• **TEXT SEGMENT**

= = = = = = =

The previous subsection introduced a number of different processing strategies and demonstrated the flexibility of the DataCell model. The goal of this paper is not to propose the ultimate processing scheme. We introduce the DataCell model and argue that it is a very promising direction that opens the road for a wide area of research directions under this paradigm. There is a plethora of possibilities one may consider regarding the processing strategies which we believe can create a stream of very interesting work. The most challenging directions come from the choice to split the query plan of a single query into multiple factories. The motivation to do this may come from multiple different reasons. For example, consider the shared baskets strategy. Each factory in a group of factories sharing a basket, will conceptually release the basket only after it has finished its full query plan. Assume two query plans, a lightweight query

q1 and a quite heavy query q2 that needs a considerable higher amount of processing time compared to q1 . With the shared baskets strategy we force q1 to wait for q2 to finish before we can allow the receptor to place more tuples in the shared basket so that q1 can run again. A simple solution is to split a query plan into multiple parts so that the part that needs to read the basket becomes a separate factory. This way, the basket can be released once a factory has loaded its tuples, effectively eliminating the need for a fast query to wait for a slow one. Another natural direction that comes once we decide to split the query plans into multiple factories is the possibility to share not only baskets but also execution cost. For example, queries requiring similar ranges in selection operators can be supported by shared factories that give output to more than one query’s factories. Auxiliary factories can be plugged in to cover overlapping requirements. Due to space restrictions we leave further analysis of the possible directions for future work. In the rest of the paper, we show that even the basic directions seen here bring high performance, opening the road for exciting future research.

5.

QUERYING STREAMS

In this section, we illustrate how the key features of a stream query language are handled in the DataCell model using StreamSQL [20], as a frame of reference. Filter and Map. The key operations for a streaming application are the f ilter and the map operations. The f ilter operator inspects individual tuples in a stream removing the ones that satisfy the filter. The map operator takes an event and constructs a new one using built-in operators and calls to linked-in functions. Both operators directly map to the basket expression. There are no up-front limitations with respect to functionality, e.g., predicates over individual events or lack of access to global tables. A simple stream filter is shown below. It selects outlier values within batches of precisely 20 events in temporal order and keeps them in a separate table. insert into outliers select b.tag, b.payload from [select top 20 from X order by tag] as b where b.payload >100;

The top clause is equivalent to the SQL limit clause and requires the result set of the sub-query to hold a precisely defined number of tuples. In combination with the order by clause applied to the complete basket before the top is applied simulates a fixed-sized sliding window over streams. Split and Merge. Stream splitting enables tuple routing in the query engine. It is heavily used to support a large number of continuous queries by factoring out common parts. Likewise, stream merging, which can be a join or gather, is used to merge different results from a large number of common queries. Both were challenges for the DataCell design. The first one due to the fact that standard SQL lacks a syntactic construct to spread the result over multiple targets. The second one due to the semantic problem found in all stream systems, i.e., at any time only a portion of the infinite stream is available. This complicates a straight forward mapping of the relational join, because an infinite memory is required. The SQL’99 with construct comes closer to what we need for a split operation. It defines a temporary table (or view)

= = = = = = =

• **COLLECTED MATERIAL**
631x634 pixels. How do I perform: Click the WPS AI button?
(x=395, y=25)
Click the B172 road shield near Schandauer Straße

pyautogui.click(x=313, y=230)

= = = = = = =

• **THE TASK**
Please state which SQL clause the top clause is equivalent to, according to the DataCell passage. The lines above are separate material from the DataCell passage.

• **EXERCISE ANSWER**
The SQL limit clause.